Decentralized Multi-Agent Reinforcement Learning for Continuous-Space Stochastic Games
Awni Altabaa, Bora Yongacoglu, Serdar Yüksel
TL;DR
The paper addresses decentralized MARL in stochastic games with general state spaces by extending decentralized Q-learning to continuous spaces through state-space quantization and a two-time-scale learning scheme. It proves that, under weak continuity and bounded costs, agents achieve near-optimal policy updates with respect to their observed environments, and it characterizes global policy-updating dynamics as an absorbing Markov chain with a closed-form expression for equilibrium convergence probabilities.
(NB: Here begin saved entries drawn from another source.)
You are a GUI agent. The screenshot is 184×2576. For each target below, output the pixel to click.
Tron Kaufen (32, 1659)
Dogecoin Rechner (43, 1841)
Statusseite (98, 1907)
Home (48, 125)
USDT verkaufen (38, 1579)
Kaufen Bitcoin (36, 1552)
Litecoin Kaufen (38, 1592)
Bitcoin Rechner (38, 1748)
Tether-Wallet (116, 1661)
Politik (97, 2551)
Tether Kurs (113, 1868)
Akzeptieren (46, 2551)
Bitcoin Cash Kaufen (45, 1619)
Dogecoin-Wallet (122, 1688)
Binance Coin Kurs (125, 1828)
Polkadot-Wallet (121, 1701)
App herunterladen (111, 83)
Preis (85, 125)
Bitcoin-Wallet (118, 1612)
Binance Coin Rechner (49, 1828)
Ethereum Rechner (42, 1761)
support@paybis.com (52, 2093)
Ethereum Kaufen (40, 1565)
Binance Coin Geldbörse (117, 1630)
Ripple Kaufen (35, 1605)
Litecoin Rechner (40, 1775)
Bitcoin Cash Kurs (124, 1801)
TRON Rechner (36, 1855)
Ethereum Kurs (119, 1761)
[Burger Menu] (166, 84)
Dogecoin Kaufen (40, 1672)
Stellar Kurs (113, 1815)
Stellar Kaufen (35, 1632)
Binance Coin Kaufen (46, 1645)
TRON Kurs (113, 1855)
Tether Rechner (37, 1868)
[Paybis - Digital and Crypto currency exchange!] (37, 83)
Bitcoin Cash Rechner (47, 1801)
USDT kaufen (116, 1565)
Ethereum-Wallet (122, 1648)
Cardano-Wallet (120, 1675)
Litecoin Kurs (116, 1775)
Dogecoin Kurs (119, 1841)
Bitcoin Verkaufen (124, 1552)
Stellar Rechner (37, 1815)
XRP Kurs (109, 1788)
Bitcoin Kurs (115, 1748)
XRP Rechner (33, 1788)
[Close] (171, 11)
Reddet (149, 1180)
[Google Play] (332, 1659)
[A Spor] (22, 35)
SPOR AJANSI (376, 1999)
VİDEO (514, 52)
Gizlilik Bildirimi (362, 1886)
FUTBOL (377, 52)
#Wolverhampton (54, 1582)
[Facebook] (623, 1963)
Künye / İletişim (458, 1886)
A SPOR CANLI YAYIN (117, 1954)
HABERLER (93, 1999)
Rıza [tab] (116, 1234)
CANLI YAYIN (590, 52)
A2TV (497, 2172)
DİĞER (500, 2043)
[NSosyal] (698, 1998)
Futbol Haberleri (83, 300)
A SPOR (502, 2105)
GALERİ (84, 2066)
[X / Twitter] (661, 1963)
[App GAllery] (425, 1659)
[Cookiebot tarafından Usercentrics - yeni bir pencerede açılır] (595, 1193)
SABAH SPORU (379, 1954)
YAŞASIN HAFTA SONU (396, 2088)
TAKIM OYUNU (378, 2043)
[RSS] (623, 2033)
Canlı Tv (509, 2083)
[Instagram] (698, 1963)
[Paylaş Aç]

By analyzing both idealized updating dynamics and their quantized approximations, the work provides conditions under which self-play converges to (near-)equilibria and discusses limitations in achieving global team-optimality. A simulation study on a two-player stochastic team corroborates the theory, illustrating convergence behavior and the impact of quantization and exploration on attaining team-optimal policies.
Abstract
Stochastic games are a popular framework for studying multi-agent reinforcement learning (MARL). Recent advances in MARL have focused primarily on games with finitely many states. In this work, we study multi-agent learning in stochastic games with general state spaces and an information structure in which agents do not observe each other's actions. In this context, we propose a decentralized MARL algorithm and we prove the near-optimality of its policy updates. Furthermore, we study the global policy-updating dynamics for a general class of best-reply based algorithms and derive a closed-form characterization of convergence probabilities over the joint policy space.